* Work to complete
In the entries that follow, find each line with the word "agent" and copy it.

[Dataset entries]
----

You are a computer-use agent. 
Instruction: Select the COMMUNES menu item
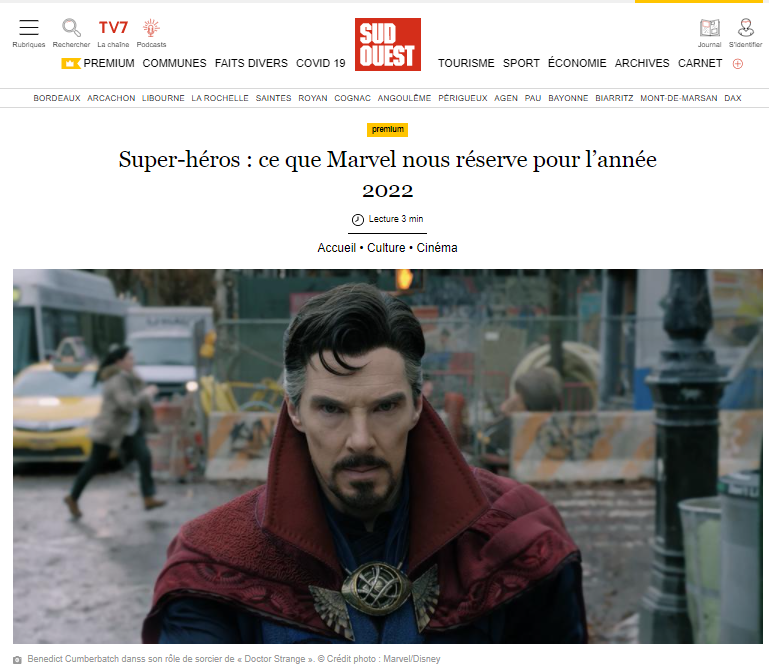(174, 63)
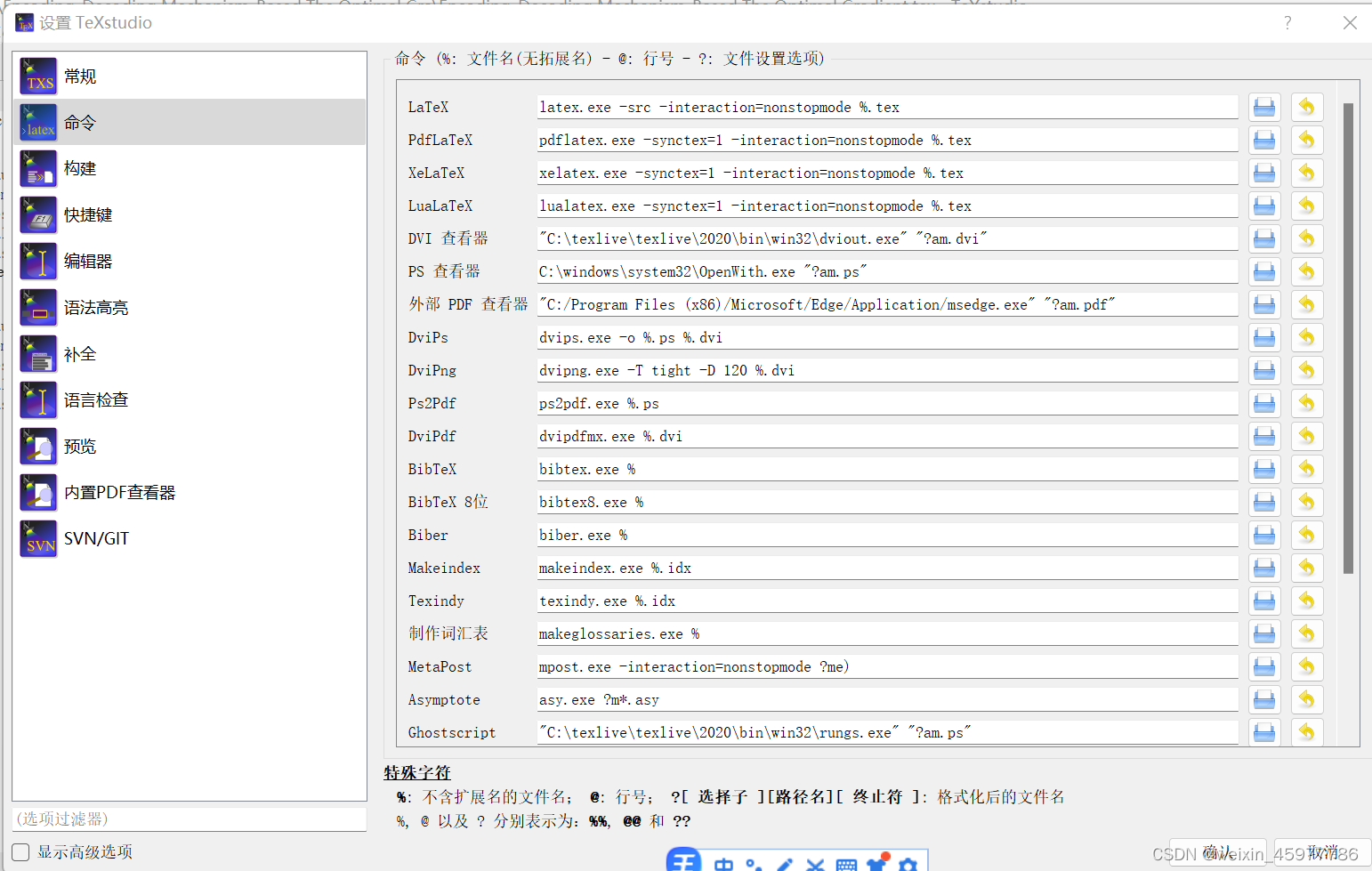The height and width of the screenshot is (871, 1372).
Task: Restore the DVI 查看器 default command
Action: tap(1307, 238)
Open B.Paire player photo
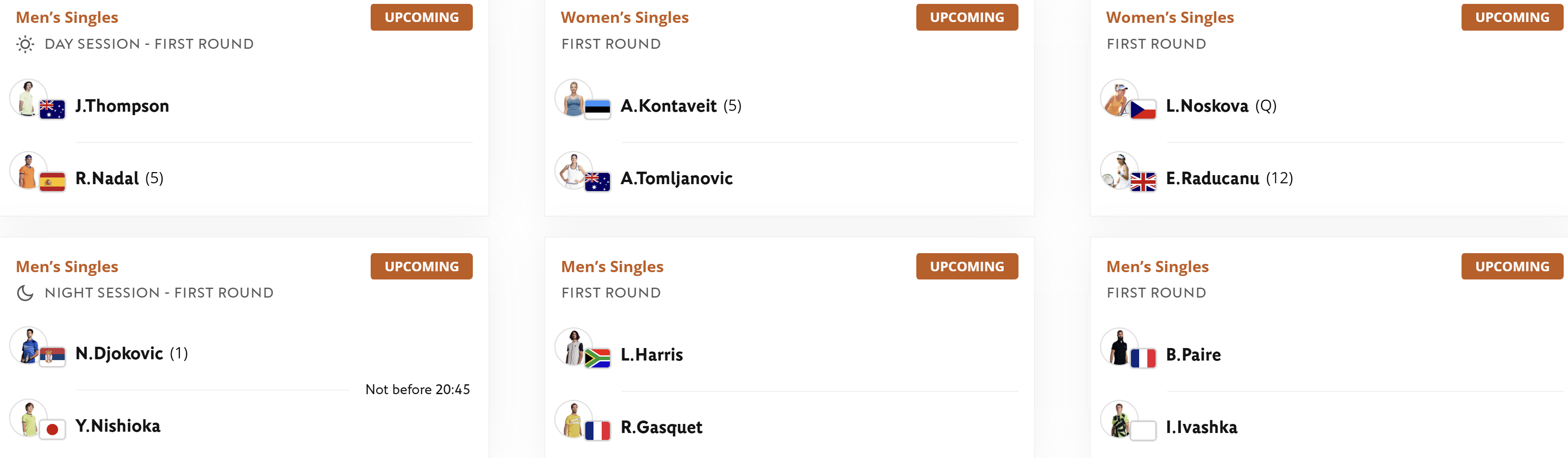 tap(1119, 347)
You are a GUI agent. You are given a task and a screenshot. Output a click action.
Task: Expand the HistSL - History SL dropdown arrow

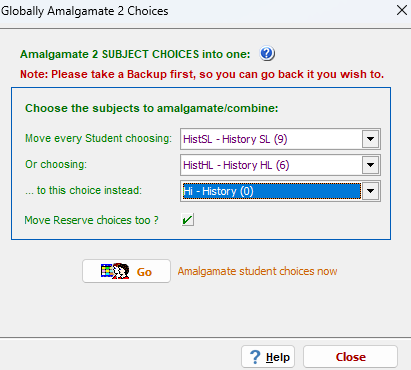(x=371, y=139)
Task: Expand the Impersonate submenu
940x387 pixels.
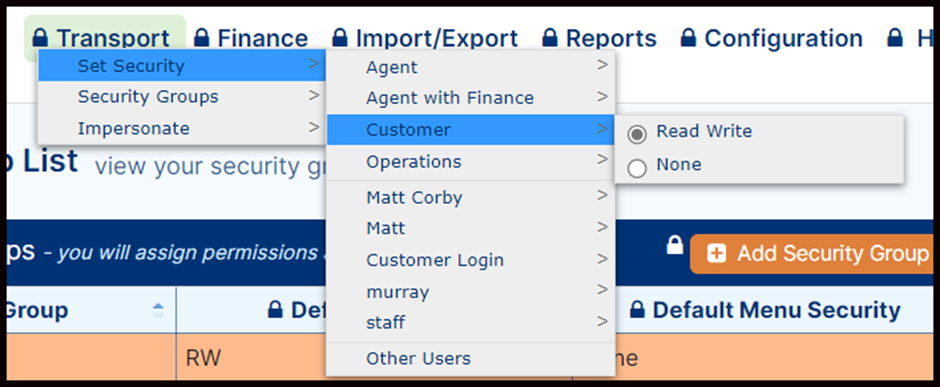Action: point(182,128)
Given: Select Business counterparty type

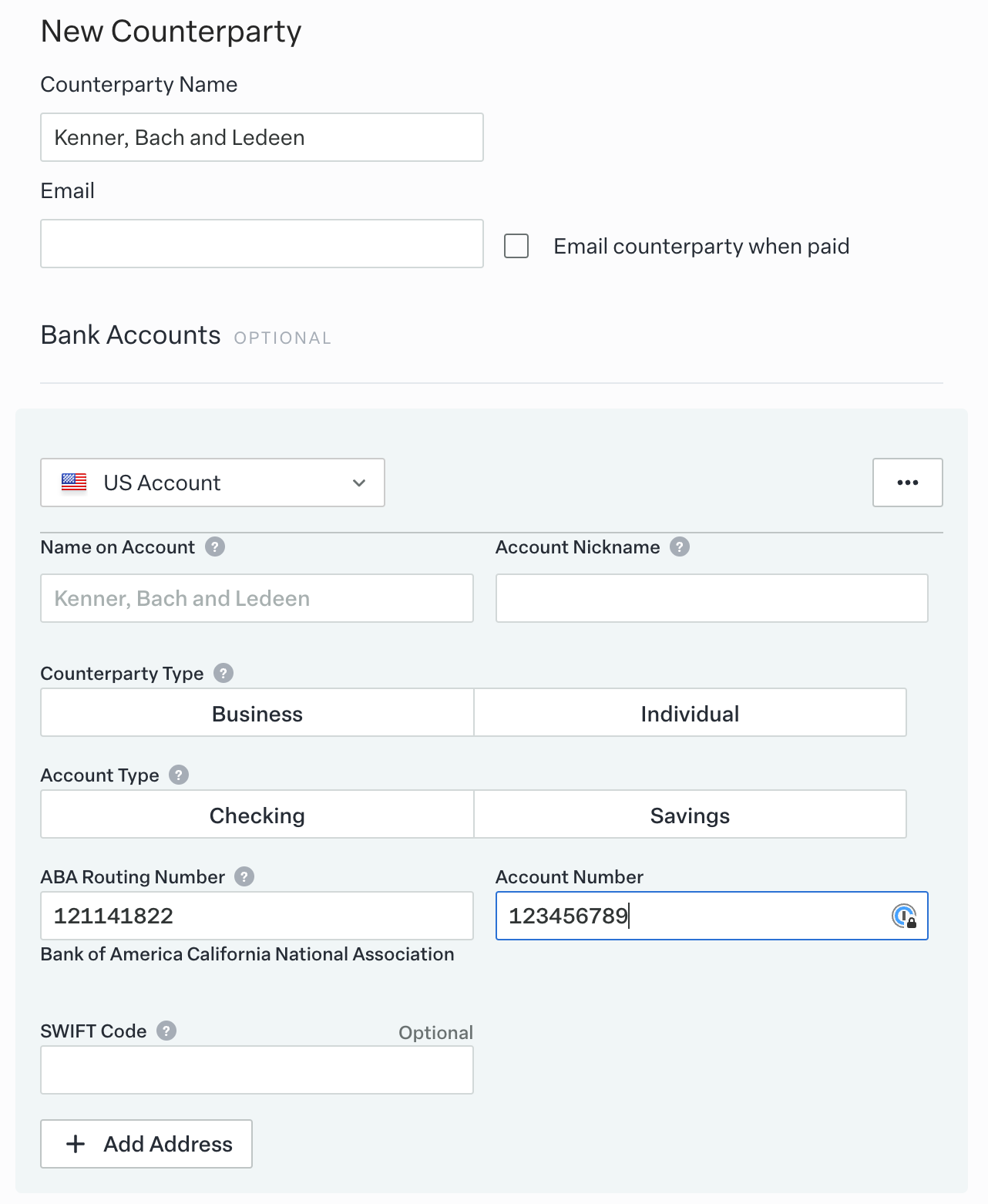Looking at the screenshot, I should point(257,713).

----

* Reply
You are a computer-use agent. 
You are a GUI agent. You are given a task and a screenshot. Output a click action.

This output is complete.